Outro ponto tratado pelo projeto refere-se à continuidade das obras e contratos vinculados ao fundo. Com o encerramento da cobrança da contribuição, a Goinfra passará a assumir a titularidade, gestão, execução e fiscalização dos projetos e contratos relacionados ao Fundeinfra.

A medida tem como objetivo garantir que obras de infraestrutura, especialmente rodoviárias, não sejam interrompidas.

Dados apresentados na proposta indicam que o fundo arrecadou mais de R$ 3,1 bilhões entre 2023 e janeiro de 2026. Desse total, cerca de R$ 2,48 bilhões já foram formalizados em contratos destinados a obras de duplicação, pavimentação e restauração de rodovias, além da construção de pontes e viadutos em diversas regiões do estado.

Votação da “taxa do agro”

Durante a apreciação do projeto o colegiado também rejeitou o voto em separado apresentado pelos deputados Gustavo Sebba (PSDB), Clécio Alves, Major Araújo e Antônio Gomide. O texto foi aprovado em sua integralidade conforme orientação do líder do governo, Talles Barreto, com voto contra dos deputados Antônio Gomide, Eduardo Prado, Clécio Alves e Bia de Lima.

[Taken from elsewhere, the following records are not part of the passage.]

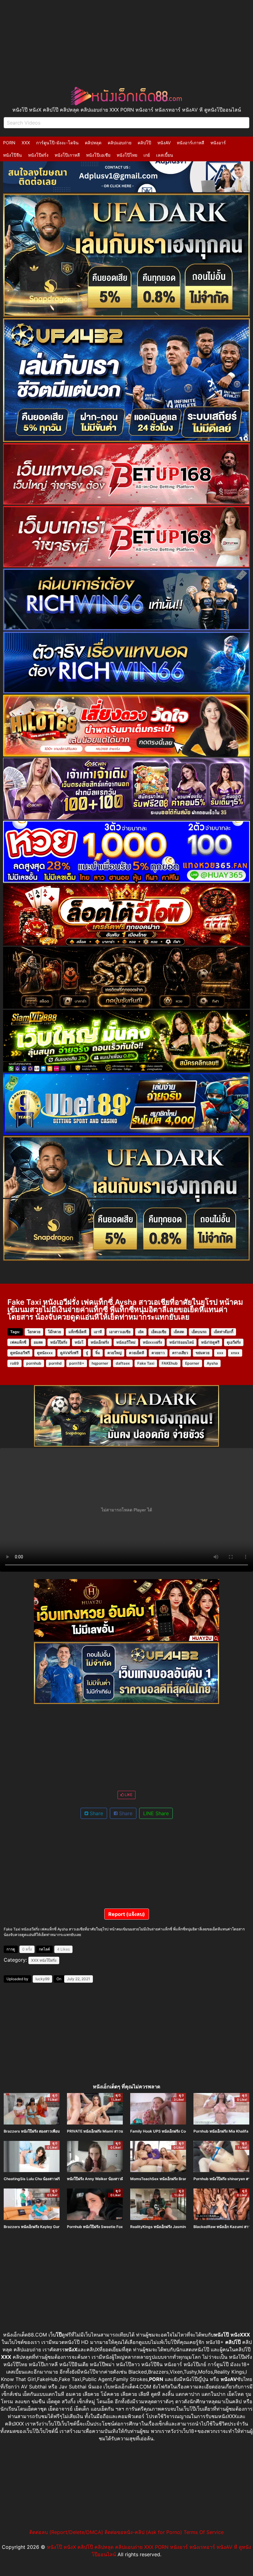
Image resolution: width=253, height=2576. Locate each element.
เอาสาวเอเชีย (120, 1331)
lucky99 (42, 1978)
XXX (26, 142)
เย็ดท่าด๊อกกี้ (223, 1331)
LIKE (128, 1794)
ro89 (14, 1363)
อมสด (38, 1342)
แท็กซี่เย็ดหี (77, 1331)
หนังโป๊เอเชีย (98, 155)
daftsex (123, 1363)
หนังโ (79, 1342)
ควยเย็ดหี (136, 1352)
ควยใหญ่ (114, 1352)
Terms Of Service (204, 2532)
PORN (9, 142)
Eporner (192, 1363)
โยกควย (33, 1331)
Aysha (212, 1363)
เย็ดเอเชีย (158, 1331)
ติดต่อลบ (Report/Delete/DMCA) (66, 2532)
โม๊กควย (54, 1331)
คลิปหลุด (93, 142)
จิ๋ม (97, 1352)
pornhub (33, 1363)
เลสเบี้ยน (164, 155)
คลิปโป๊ (144, 142)
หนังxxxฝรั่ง (152, 1342)
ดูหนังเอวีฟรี (20, 1352)
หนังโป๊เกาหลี (67, 155)
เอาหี (98, 1331)
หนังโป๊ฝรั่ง (38, 155)
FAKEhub (170, 1363)
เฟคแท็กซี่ (18, 1342)
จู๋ (87, 1352)
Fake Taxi (145, 1363)
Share (95, 1813)
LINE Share (156, 1813)
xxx (220, 1352)
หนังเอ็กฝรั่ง (100, 1342)
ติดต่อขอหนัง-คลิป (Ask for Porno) (143, 2532)
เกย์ (146, 155)
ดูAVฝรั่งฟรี (69, 1352)
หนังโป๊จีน (12, 155)
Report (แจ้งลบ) (126, 1914)
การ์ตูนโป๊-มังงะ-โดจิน (57, 142)
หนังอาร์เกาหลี (190, 142)
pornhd (55, 1363)
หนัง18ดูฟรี (210, 1342)
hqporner (100, 1363)
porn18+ (76, 1363)
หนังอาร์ (218, 142)
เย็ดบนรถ (199, 1331)
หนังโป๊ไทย (127, 155)
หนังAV (164, 142)
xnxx (235, 1352)
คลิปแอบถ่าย (119, 142)
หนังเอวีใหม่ (125, 1342)
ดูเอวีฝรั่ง (234, 1342)
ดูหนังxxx (45, 1352)
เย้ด (141, 1331)
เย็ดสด (179, 1331)
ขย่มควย (202, 1352)
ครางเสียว (180, 1352)
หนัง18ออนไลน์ (181, 1342)
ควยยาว (158, 1352)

A emenda aditiva apresentada pelos parlamentares propunha a devolução aos contribuintes dos saldos financeiros vinculados ao Fundeinfra. A proposta acrescentava um novo artigo ao projeto e estabelecia que os valores remanescentes do fundo, apurados na data de vigência da nova lei, fossem restituídos aos contribuintes que realizaram recolhimentos da contribuição instituída pela Lei nº 21.671/2022.

De acordo com o texto da emenda, a devolução deveria ocorrer de forma proporcional aos valores efetivamente pagos por cada contribuinte ao fundo. O documento também previa que a apuração dos montantes seguisse critérios objetivos de proporcionalidade, levando em consideração os valores recolhidos individualmente por cada contribuinte.

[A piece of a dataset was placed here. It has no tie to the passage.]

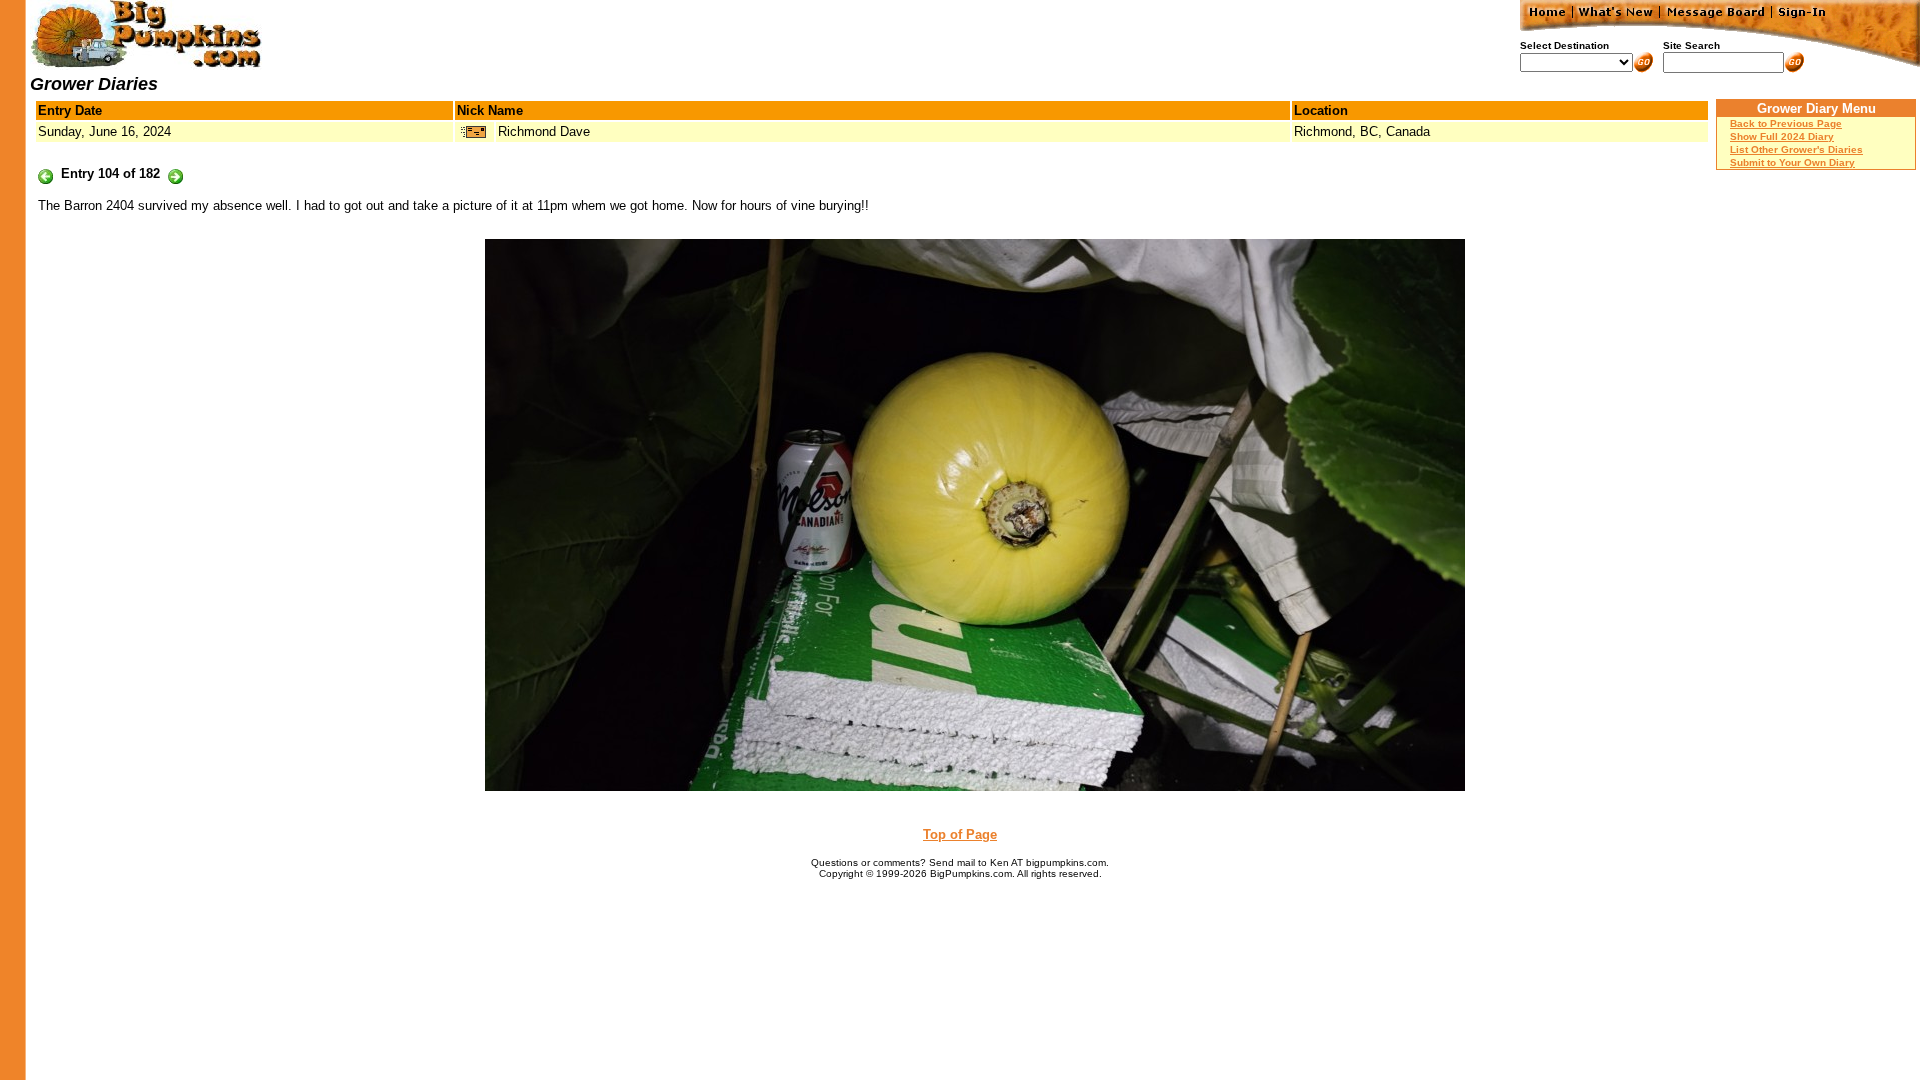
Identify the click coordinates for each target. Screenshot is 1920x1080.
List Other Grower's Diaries (1796, 149)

A proposta estabelecia ainda que a devolução poderia ocorrer por meio de restituição direta ou por compensação com débitos tributários estaduais vincendos, conforme regulamentação específica a ser definida pelo Poder Executivo.

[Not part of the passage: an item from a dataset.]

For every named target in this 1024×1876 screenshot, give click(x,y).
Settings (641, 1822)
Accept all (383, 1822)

Outro ponto previsto na emenda determinava que o governo regulamentasse, no prazo de até 90 dias após a publicação da lei, o procedimento administrativo para habilitação dos contribuintes, apuração dos valores e efetivação da restituição.

Durante o debate, o deputado Amauri Ribeiro (UB) criticou a proposta de devolução e argumentou que a medida seria inconstitucional.

“Eu, como deputado da base, votei contra a taxa do agro quando ela foi apresentada lá atrás. Eu não gostei de pagar a taxa do agro, mas convenhamos: é o meu sonho que essa taxa seja extinta. Agora colocam uma emenda para fazer discurso político. A emenda é inconstitucional, a gente não pode devolver esse dinheiro”, afirmou.

Já o deputado Antônio Gomide (PT) criticou a forma como a cobrança foi criada e também a forma como está sendo retirada.

“O governo quis penalizar os produtores por questões políticas. E agora, novamente por questões políticas, está retirando essa taxa. Essa cobrança nunca deveria ter sido feita”, declarou o parlamentar.